Photo via Visualhunt

E vocês dois tratem de faturar, o tempo não espera ninguém…

Essa frase apareceu numa conversa de um grupo de família no whattsapp, depois de um dia intenso de trabalho. Um dia cansativo, porém prazeroso, daqueles que no final do dia tudo o que você quer é se esparramar na cama ou talvez abrir a cerveja mais gelada do mundo.

A irmã alegremente falava que estava com saudades do irmão. O irmão, que está a quilômetros de distância, falava mais alegre ainda que também estava com saudades dela. Os dois falaram amenidades, a irmã deu uma dica de chá para curar o resfriado dele, a mãe chegou no grupo preocupada com o filho resfriado. Logo após o assunto mudou, e os irmãos começaram a falar sobre trabalho, felizes e empolgados com a situação atual de cada um.

O irmão falava que tinha colocado uma meta para o final do ano, ele iria trabalhar duro para poder juntar uma boa quantia e viajar no final do ano.
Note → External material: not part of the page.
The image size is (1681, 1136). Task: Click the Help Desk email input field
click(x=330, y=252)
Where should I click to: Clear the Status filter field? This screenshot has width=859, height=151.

A irmã falou da correria que estava nas últimas semanas, mas que era uma correria boa e gostosa, de quem está redescobrindo o sentido do trabalho e enfim estava trabalhando com o que gosta.

Até que o pai entra no grupo e tudo que ele conseguiu dizer foi ” e vocês dois tratem de faturar, o tempo não espera ninguém…”

Aquilo soou como uma flechada no peito….e então a irmã perguntou a si mesma ” será que ele ainda não entendeu nada? ”

A preocupação do pai com o futuro (principalmente financeiro) dos filhos era tamanha que ele não conseguia enxergar mais nada além disso. Tudo que ele falava tinha a ver com faturar, ganhar dinheiro, as coisas boas são caras, faturar, ganhar dinheiro, as coisas boas são caras… Não que ele não tivesse razão, até porque dinheiro é bom, necessário, confortável, muito prazeroso, mas o discurso dele a cada dia que passava ficava mais ultrapassado e cansativo. Ele ainda não tinha percebido a gritante diferença de gerações e interesses, que as melhores coisas da vida não são propriamente coisas e que o dinheiro não podia comprar afeto, qualidade de vida, bem estar, evolução do ser humano, felicidade e nem saúde.

Momentos depois que a flecha atravessou o peito da irmã, ela se lembrou de um vídeo, onde pacientes terminais falavam de seus maiores arrependimentos na vida. E esse vídeo sim, era a maior verdade de que o tempo não espera ninguém.

Os cinco principais arrependimentos dos pacientes terminais eram:

1) Gostaria de ter tido coragem de viver uma vida fiel a mim mesmo e não a vida que os outros esperavam de mim

2) Gostaria de não ter trabalhado tanto

3) Eu gostaria de ter tido coragem de expressar meus sentimentos

4) Eu gostaria de ter mantido contato com meus amigos

5) Eu gostaria de ter me deixado ser mais feliz

Nenhum dos pacientes falou sobre faturar, trabalhar duro ou ganhar mais dinheiro.

E você, está esperando o que?

*Nathália Pirotta é coach ontológica certificada pelo Instituto Appana, terapeuta floral e coordenadora da Casa Violetta, espaço compartilhado que recebe atendimentos individuais, reuniões, eventos, cursos, workshops e confraternizações. Apaixonada por natureza, viagens, cultura, música, gastronomia, práticas meditativas, e claro PESSOAS!